◆ MATERIAL SUPPLIED
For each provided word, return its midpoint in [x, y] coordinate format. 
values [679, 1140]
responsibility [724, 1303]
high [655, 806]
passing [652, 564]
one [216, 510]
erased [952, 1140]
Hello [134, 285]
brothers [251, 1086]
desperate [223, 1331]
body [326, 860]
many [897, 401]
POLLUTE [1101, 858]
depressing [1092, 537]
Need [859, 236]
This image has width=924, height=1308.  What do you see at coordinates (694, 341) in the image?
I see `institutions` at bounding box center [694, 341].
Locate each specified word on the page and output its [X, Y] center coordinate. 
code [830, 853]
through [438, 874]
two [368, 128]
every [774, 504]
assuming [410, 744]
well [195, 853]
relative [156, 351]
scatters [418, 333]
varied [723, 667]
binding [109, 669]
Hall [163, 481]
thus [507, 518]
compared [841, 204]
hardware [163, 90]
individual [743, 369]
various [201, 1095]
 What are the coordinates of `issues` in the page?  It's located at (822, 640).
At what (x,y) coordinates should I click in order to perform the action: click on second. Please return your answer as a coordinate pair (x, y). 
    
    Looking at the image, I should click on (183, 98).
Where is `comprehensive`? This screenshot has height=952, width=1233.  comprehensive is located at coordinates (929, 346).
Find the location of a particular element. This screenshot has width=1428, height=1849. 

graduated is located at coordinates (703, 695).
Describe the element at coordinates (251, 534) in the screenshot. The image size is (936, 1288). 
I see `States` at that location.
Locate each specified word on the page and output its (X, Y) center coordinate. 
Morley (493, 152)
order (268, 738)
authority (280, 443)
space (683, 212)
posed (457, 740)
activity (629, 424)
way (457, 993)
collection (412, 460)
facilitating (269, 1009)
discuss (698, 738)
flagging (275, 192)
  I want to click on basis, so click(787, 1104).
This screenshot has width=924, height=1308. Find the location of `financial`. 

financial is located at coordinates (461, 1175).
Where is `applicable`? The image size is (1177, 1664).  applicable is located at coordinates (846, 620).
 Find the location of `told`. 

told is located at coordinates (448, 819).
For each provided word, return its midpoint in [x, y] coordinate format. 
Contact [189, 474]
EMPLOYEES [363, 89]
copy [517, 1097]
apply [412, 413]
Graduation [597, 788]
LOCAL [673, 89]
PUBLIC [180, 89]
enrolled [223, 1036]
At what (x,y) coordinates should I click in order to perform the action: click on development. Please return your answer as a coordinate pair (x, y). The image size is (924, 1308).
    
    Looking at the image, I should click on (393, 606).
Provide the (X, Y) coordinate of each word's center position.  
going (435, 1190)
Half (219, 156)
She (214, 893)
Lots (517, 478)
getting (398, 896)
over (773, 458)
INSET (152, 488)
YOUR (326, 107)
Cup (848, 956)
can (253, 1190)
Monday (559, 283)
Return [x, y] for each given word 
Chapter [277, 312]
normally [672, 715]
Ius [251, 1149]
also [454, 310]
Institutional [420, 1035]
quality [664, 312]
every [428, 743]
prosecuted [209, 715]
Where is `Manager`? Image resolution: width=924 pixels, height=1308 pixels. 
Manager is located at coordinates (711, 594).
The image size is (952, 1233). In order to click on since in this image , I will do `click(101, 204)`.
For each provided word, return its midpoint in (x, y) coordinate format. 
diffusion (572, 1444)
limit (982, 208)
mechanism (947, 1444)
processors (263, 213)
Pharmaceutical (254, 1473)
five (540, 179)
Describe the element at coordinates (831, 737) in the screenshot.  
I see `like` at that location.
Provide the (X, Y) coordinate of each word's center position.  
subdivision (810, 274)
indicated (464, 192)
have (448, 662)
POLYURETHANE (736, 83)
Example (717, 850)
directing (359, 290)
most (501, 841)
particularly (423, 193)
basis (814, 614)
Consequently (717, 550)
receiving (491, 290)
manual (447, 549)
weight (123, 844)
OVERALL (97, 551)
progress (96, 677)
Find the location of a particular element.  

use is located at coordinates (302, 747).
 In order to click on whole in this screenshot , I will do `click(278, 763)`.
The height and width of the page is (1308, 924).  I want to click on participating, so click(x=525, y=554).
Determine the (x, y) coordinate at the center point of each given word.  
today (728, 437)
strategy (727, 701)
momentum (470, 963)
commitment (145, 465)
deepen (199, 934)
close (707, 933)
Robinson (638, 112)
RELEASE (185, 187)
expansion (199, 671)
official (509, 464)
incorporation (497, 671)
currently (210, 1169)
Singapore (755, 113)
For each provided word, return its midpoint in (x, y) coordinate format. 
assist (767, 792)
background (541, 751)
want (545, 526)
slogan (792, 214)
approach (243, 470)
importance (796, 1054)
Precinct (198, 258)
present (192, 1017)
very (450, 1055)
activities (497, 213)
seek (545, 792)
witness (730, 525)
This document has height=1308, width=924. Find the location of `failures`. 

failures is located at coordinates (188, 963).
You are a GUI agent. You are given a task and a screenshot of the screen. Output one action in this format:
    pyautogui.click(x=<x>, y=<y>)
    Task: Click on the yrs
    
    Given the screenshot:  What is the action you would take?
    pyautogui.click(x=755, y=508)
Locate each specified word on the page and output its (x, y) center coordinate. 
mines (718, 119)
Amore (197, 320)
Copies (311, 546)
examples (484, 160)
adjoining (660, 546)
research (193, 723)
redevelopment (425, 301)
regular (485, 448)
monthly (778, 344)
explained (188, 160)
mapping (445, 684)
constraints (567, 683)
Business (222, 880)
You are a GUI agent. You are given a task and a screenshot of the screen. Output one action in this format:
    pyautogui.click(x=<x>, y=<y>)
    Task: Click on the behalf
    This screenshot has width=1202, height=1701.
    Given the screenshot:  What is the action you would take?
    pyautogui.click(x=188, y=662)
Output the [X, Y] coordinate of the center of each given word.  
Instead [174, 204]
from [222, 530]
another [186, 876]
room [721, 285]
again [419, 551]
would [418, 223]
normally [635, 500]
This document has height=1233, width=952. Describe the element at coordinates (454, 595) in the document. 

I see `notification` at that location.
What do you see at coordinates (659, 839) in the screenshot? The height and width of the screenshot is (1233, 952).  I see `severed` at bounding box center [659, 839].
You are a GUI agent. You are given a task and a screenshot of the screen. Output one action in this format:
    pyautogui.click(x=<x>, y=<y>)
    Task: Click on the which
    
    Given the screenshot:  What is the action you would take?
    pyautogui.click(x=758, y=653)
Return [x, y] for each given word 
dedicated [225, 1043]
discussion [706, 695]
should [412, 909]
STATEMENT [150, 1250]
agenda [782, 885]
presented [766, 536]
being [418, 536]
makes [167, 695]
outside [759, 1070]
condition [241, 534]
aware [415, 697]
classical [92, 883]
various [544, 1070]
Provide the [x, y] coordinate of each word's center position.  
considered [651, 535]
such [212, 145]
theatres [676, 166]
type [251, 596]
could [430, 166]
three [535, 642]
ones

◆ YOUR OBJECTIVE
Reproduce, unchanged, the part of the listing above that opens with the line containing "currently (210, 1169)" and closes with the line containing "What do you see at coordinates (659, 839)", both of those lines included.

◆ ANSWER FOR THIS EXERCISE
currently (210, 1169)
Singapore (755, 113)
For each provided word, return its midpoint in (x, y) coordinate format. 
assist (767, 792)
background (541, 751)
want (545, 526)
slogan (792, 214)
approach (243, 470)
importance (796, 1054)
Precinct (198, 258)
present (192, 1017)
very (450, 1055)
activities (497, 213)
seek (545, 792)
witness (730, 525)
This document has height=1308, width=924. Find the location of `failures`. 

failures is located at coordinates (188, 963).
You are a GUI agent. You are given a task and a screenshot of the screen. Output one action in this format:
    pyautogui.click(x=<x>, y=<y>)
    Task: Click on the yrs
    
    Given the screenshot:  What is the action you would take?
    pyautogui.click(x=755, y=508)
Locate each specified word on the page and output its (x, y) center coordinate. 
mines (718, 119)
Amore (197, 320)
Copies (311, 546)
examples (484, 160)
adjoining (660, 546)
research (193, 723)
redevelopment (425, 301)
regular (485, 448)
monthly (778, 344)
explained (188, 160)
mapping (445, 684)
constraints (567, 683)
Business (222, 880)
You are a GUI agent. You are given a task and a screenshot of the screen. Output one action in this format:
    pyautogui.click(x=<x>, y=<y>)
    Task: Click on the behalf
    This screenshot has width=1202, height=1701.
    Given the screenshot:  What is the action you would take?
    pyautogui.click(x=188, y=662)
Output the [X, Y] coordinate of the center of each given word.  
Instead [174, 204]
from [222, 530]
another [186, 876]
room [721, 285]
again [419, 551]
would [418, 223]
normally [635, 500]
This document has height=1233, width=952. Describe the element at coordinates (454, 595) in the document. 

I see `notification` at that location.
What do you see at coordinates (659, 839) in the screenshot? The height and width of the screenshot is (1233, 952).  I see `severed` at bounding box center [659, 839].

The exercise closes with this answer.